PROVIDED DATA ▸
········
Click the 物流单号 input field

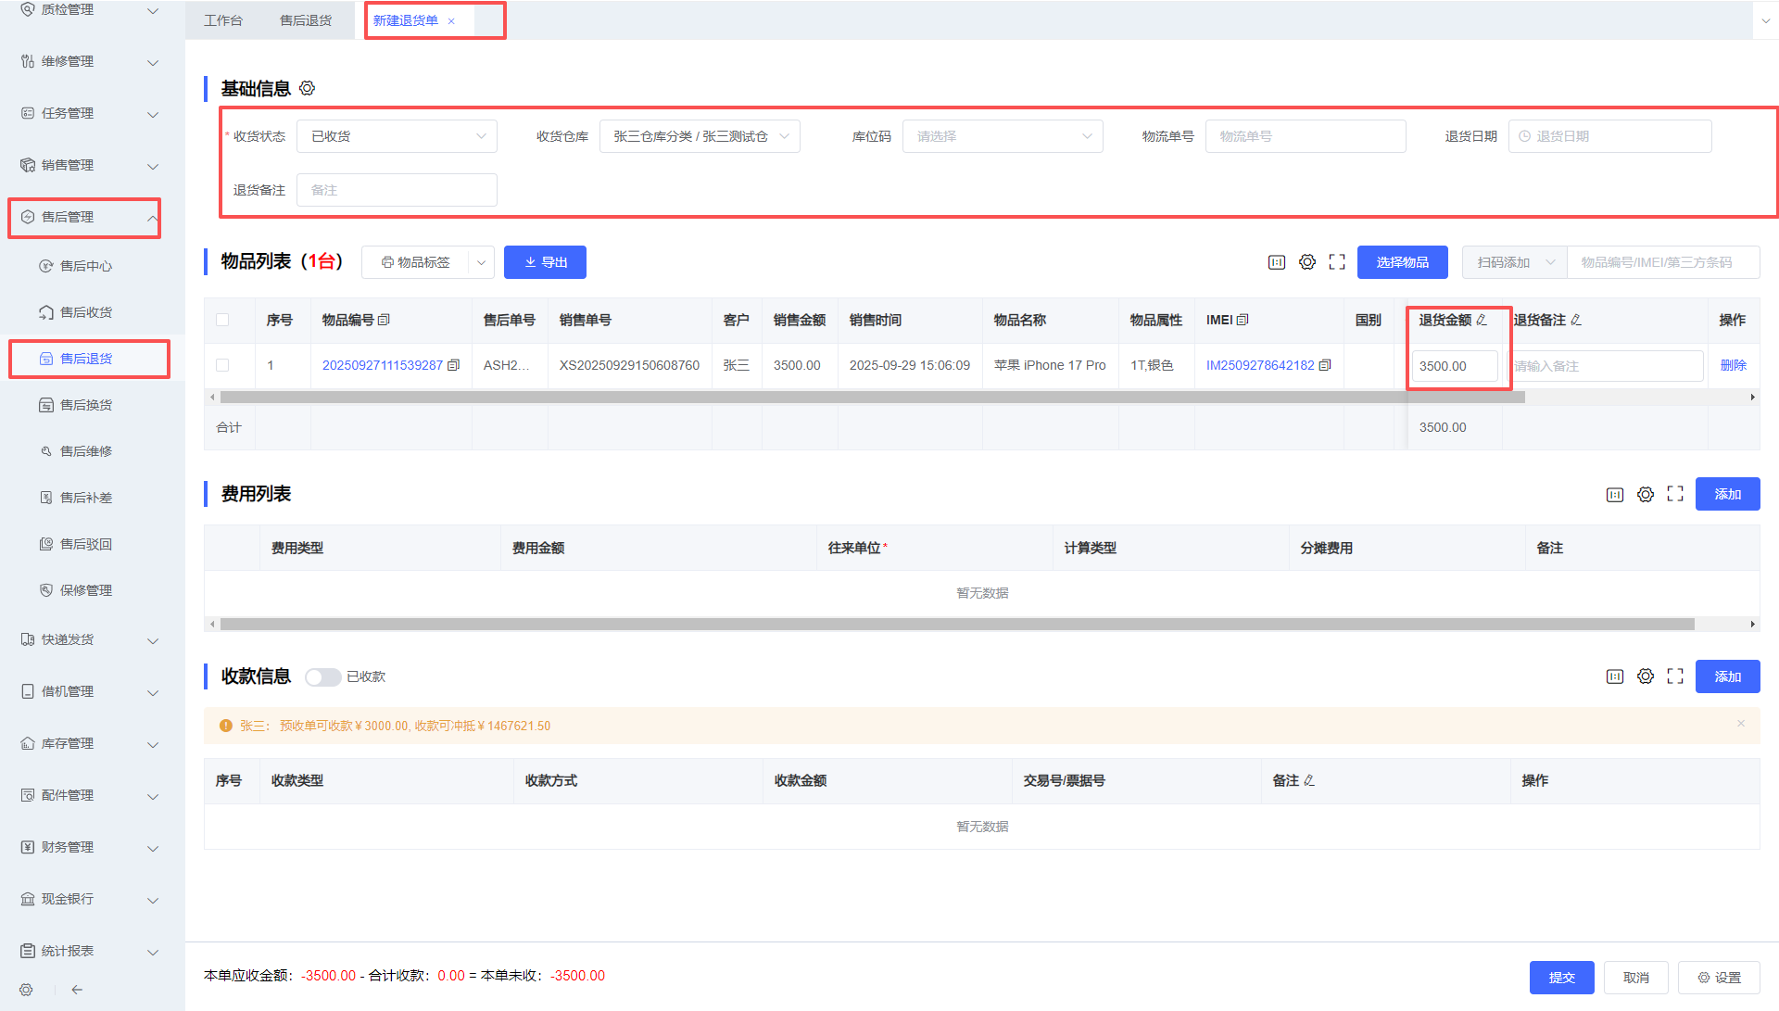pos(1305,136)
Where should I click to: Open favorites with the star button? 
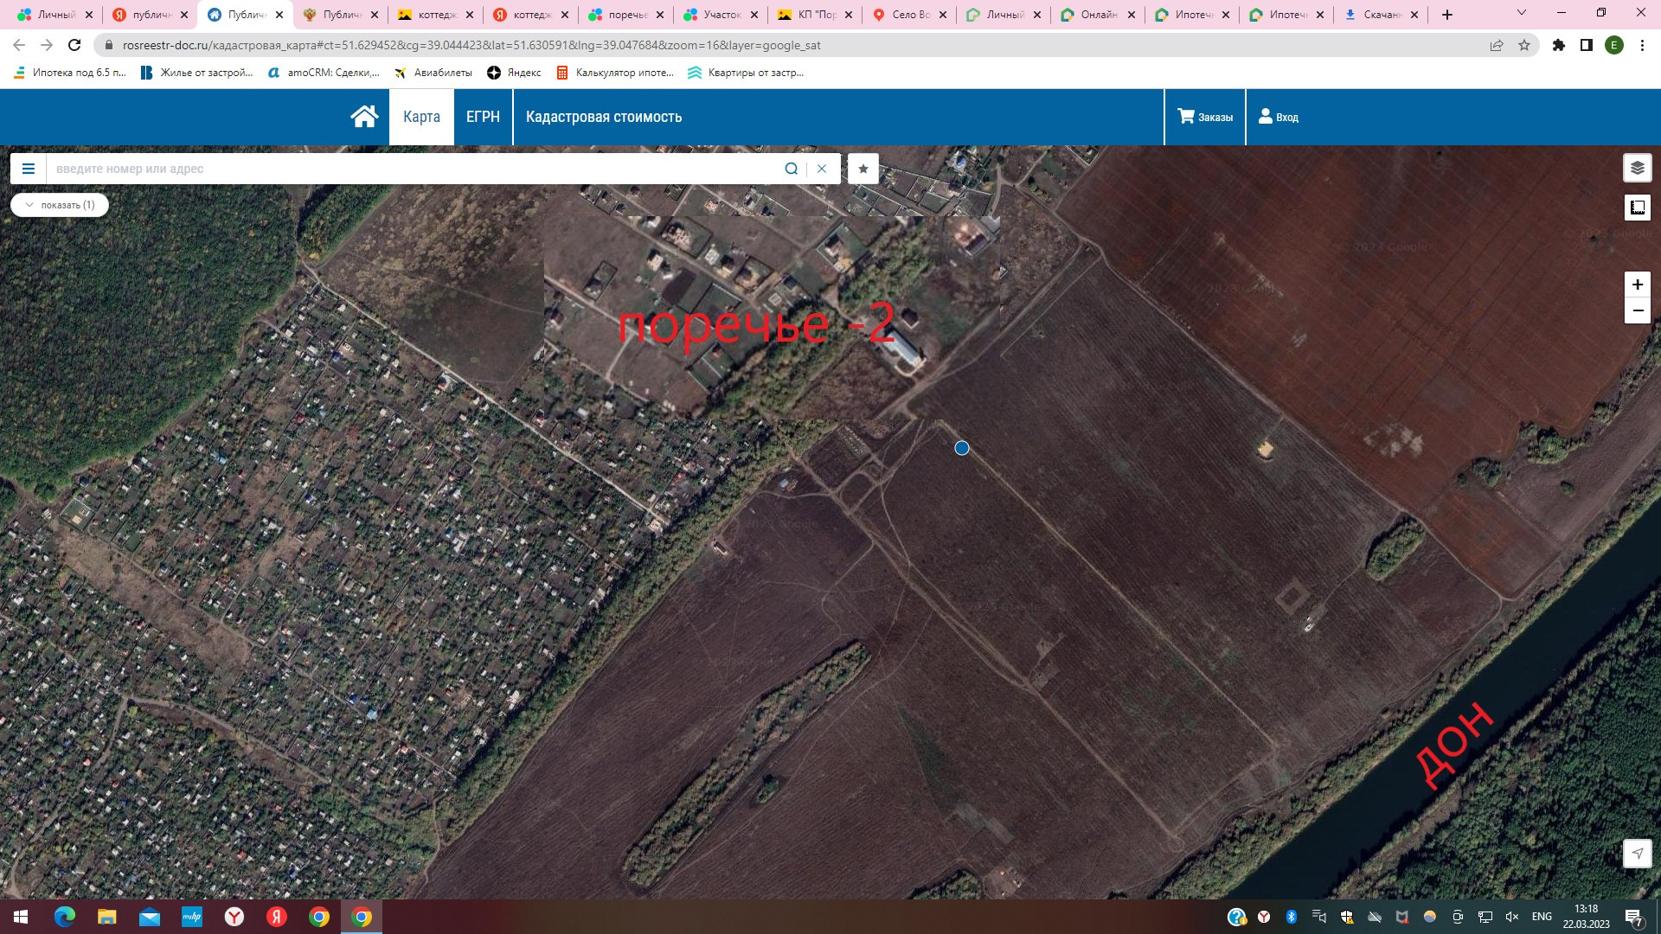863,169
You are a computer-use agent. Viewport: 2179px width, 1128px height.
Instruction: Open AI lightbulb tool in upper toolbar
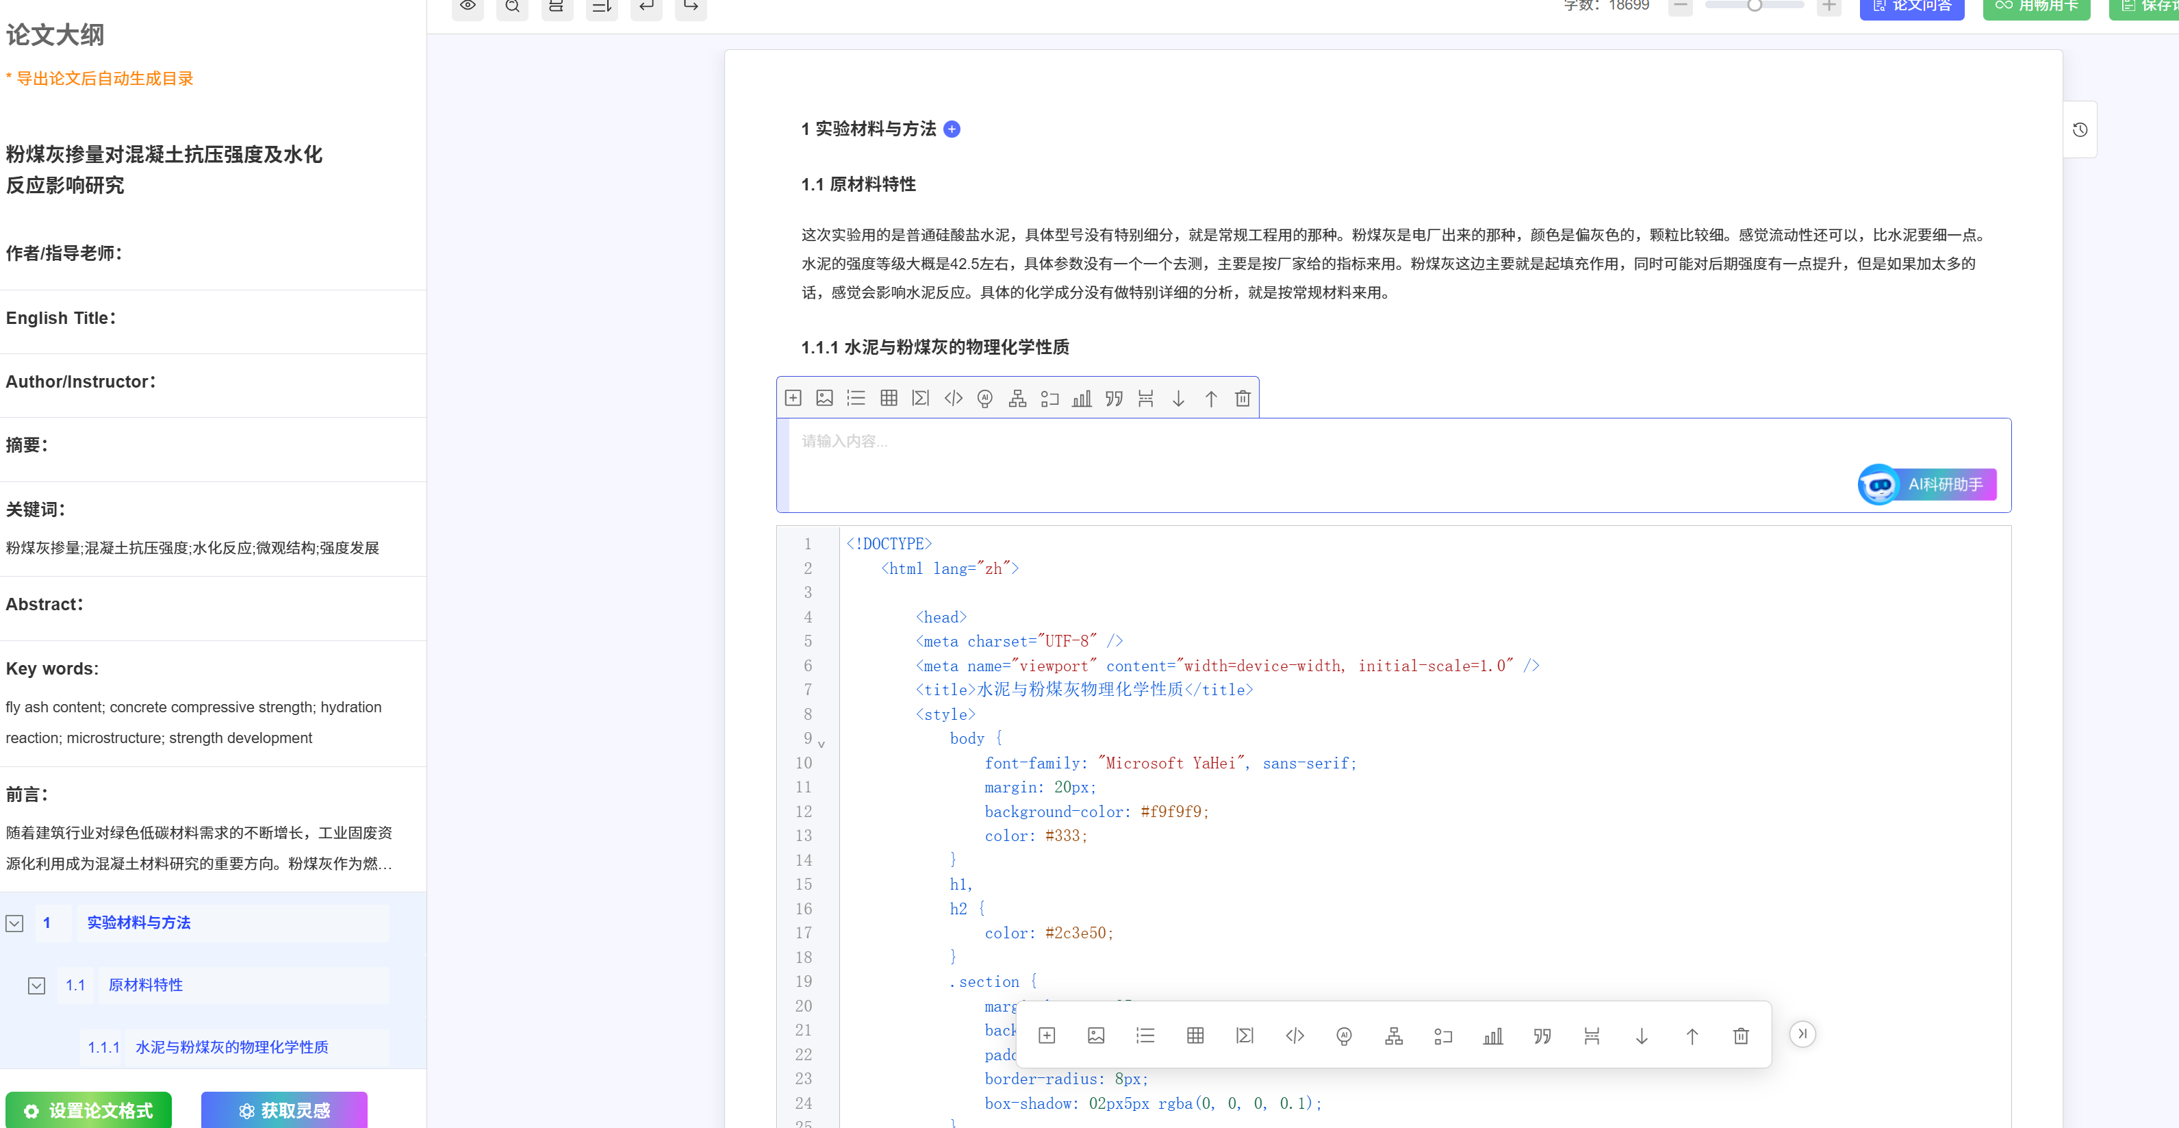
········
INSTRUCTIONS FOR THE TASK ▸
Nothing but the listing, copied exactly and stripped of its images, should appear in the response.

SOLUTION TO THIS TASK ▸
Click the 物流单号 input field

pos(1305,136)
Where should I click to: Open favorites with the star button? 
863,169
You are a computer-use agent. Viewport: 2179px width, 1128px height.
Instruction: Open AI lightbulb tool in upper toolbar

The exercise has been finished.